Era il 27 agosto del 1965 quando una delle maggiori personalità del XX secolo moriva per annegamento all’età di 78 anni: Charles-Edouard Jeanneret, meglio conosciuto come Le Corbusier. Un personaggio ingombrante, nel bene e nel male, che ha modificato il modo di fare, percepire e vivere l’architettura. Personalità singolare ed eclettica, che sembra quasi riduttivo definire “semplicemente” un architetto e di cui anche i non addetti ai lavori hanno sentito parlare almeno una volta nella vita. Egli fu architetto, teorico, animatore del CIAM e seppe, come ben sottolineato da Olivier Boissière nella monografia del 2001 dedicata a Le Corbusier, “turbare” i suoi contemporanei. Ebbe la capacità di rivoluzionare il mondo dell’architettura ponendosi come architetto moderno “ad un tempo all’interno e all’esterno della cultura [a lui] contemporanea” (Vittorio Franchetti Pardo).
Così in occasione dei 50 anni dalla sua morte ci piace ricordare questa grande e contraddittoria figura con un’opera forse meno conosciuta, ma non per questo meno interessante: il Cabanon a Roquebrune-Cap-Martin in Francia.
Il Cabanon, che l’architetto soleva definire come il suo “castello”, protetto all’esterno da un carrubo, è un gioiello di efficacia compositiva abbarbicato sulle rocce, che racchiude in soli 14 metri quadrati - la misura che Le Corbusier reputava sufficiente per un uomo per essere felice - geometrie ed equilibri millimetrici.
È lo stesso Le Corbusier che racconta la nascita suo Cabanon: “Il 30 dicembre 1951, sull’angolo di un tavolo di un piccolo caffè della Costa Azzurra, ho disegnato, per fare un regalo a mia moglie per il suo compleanno, il progetto di un ‘capanno’ che costruii l’anno seguente in cima a una roccia battuta dai flutti. Tale progetto è stato fatto in tre quarti d’ora”.
L’ambiente vero e proprio del capanno è introdotto da un corridoio di passaggio (di circa 2 metri quadri) decorato da un lato con un dipinto dedicato al tema marittimo. Il corridoio termina con un attaccapanni che svolge fra le altre cose funzione divisoria con l’area del gabinetto (70x86 cm).
Proseguendo si accede all’area di soggiorno (366 x 366 cm, per 226 cm di altezza), in cui sono presenti un tavolo da lavoro (unico elemento che non ricorre a forme ortogonali elementari), il letto, gli adeguati arredi per custodire gli indumenti e un lavandino.

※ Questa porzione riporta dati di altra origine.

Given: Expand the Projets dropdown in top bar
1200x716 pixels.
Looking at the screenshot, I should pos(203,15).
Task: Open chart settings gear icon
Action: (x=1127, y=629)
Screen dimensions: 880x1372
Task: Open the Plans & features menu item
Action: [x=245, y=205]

Lo spazio è concepito in maniera estremamente funzionale e in esso è facile scorgere il modulor, ma fortemente percepibile è l’idea di porre accanto all’utile, quell’inutile indispensabile, in una perfetta coesistenza fra parti funzionali e parti estetiche.
Due feritoie sono dedicate alla ventilazione, mentre altrettante finestre sono deputate all’illuminazione e sono provviste di due antine, di cui una munita di uno specchio, che con la sua azione riflettente a seconda della posizione crea effetti luministici all’interno, ma permette anche di amplificare la visuale esterna.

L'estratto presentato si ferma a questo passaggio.